TV-star Rory Calhoun cut the ribbon for the grand opening in December 1972. He lent his name to the developers who donated land for it. He later had a falling out with them and sued. That’s another story.

Two years after Ron joined, the lodge jettisoned the Casa Grande name. That was 1987. It became Arizona City Loyal Order of Moose.

The name changed. The welcome mat stayed. The lodge became a second home to Ron, Becky and even the kids.

Ron had his own parking spot. It wasn’t marked as such, but the members knew. Reserved for Ron. Inside, he had his own space at the bar. He and Becky called it the Cheers Corner, an homage to the TV show about a neighborhood bar.

“Pretty much I was there every day of the week,” Ron said. “Same old corner.”

He’d be greeted by familiar faces. His lodge fellows. People he knew. People he could share a beer with. And, as Becky put it, shoot the bull.

“We’d talk about the same thing every day,” Ron said. “I drank Miller Lite. I was their No. 1 Miller Lite drinker.”

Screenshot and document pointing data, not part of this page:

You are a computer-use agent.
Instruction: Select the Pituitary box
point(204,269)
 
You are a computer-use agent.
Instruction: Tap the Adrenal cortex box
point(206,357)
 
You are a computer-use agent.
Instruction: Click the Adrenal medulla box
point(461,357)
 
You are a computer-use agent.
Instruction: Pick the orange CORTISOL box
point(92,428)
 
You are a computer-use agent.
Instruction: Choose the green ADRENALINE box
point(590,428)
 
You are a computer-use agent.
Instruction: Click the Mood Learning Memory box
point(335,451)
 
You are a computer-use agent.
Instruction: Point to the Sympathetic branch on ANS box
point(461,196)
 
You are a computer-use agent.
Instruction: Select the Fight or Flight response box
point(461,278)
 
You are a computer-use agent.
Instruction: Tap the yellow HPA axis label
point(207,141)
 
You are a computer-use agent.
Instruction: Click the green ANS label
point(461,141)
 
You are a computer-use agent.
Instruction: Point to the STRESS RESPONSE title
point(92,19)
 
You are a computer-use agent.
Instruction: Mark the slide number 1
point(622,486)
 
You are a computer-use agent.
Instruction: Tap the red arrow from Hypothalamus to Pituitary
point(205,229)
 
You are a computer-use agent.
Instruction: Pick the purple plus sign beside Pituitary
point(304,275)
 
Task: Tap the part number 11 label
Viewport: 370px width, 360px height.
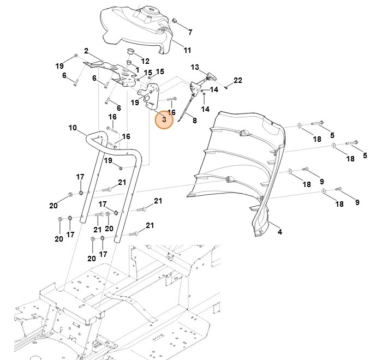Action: pyautogui.click(x=187, y=50)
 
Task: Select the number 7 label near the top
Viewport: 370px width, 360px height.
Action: pyautogui.click(x=190, y=32)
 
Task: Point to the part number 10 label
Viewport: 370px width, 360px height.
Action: pyautogui.click(x=73, y=128)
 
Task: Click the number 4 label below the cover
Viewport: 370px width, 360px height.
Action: pyautogui.click(x=280, y=232)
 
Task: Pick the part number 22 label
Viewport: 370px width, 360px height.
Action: pyautogui.click(x=237, y=81)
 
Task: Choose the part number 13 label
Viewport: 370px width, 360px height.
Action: pyautogui.click(x=195, y=67)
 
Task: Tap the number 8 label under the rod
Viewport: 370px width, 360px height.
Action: pyautogui.click(x=194, y=120)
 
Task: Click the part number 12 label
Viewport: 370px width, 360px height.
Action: pyautogui.click(x=145, y=61)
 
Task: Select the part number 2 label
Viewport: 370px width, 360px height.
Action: pyautogui.click(x=86, y=51)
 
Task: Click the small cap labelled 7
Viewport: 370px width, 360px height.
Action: pyautogui.click(x=176, y=21)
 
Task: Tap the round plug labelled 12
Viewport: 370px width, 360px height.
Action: pyautogui.click(x=131, y=51)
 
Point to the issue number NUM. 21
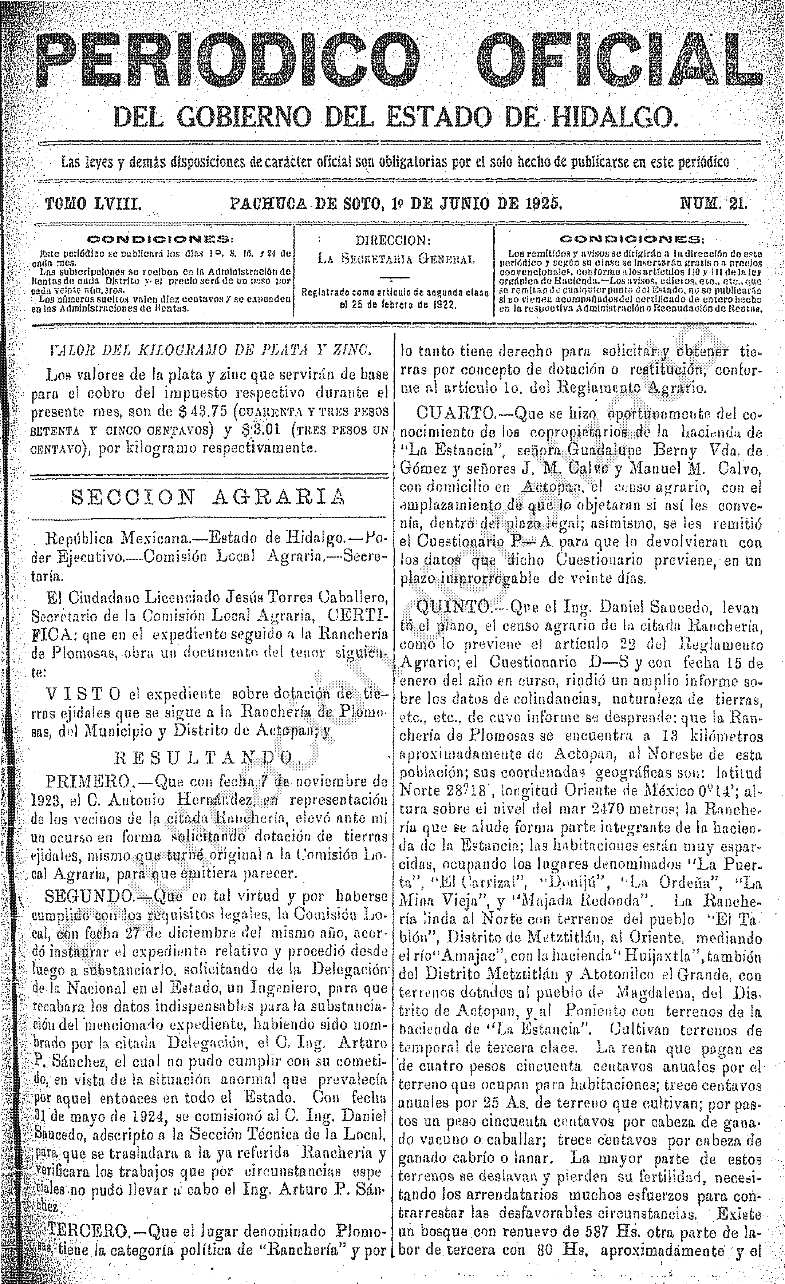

He rarely talked shop there. The lodge, the bar, was his refuge. His comfort zone.

I spoke to him and Becky last week. They sat next to each other at their kitchen table. I sat across from them, socially distant. Amanda, their daughter, stood nearby. Her three daughters, oldest 5, ran around and played.

Becky spoke up.

The lodge was more than a bar, she said. It was the family center. It was, after all, a place for families, she said. Not just men chatting over a beer.

“Friday nights used to be kind of a family night,” Becky said. “It was a safe place to take the kids. You didn’t have to hire a babysitter. You could take the kids and they would play and stuff.”

Ron’s Cheers Corner had a cubbyhole by the bar. It was a good fit for young Nick, when he was 4 or 5 years old.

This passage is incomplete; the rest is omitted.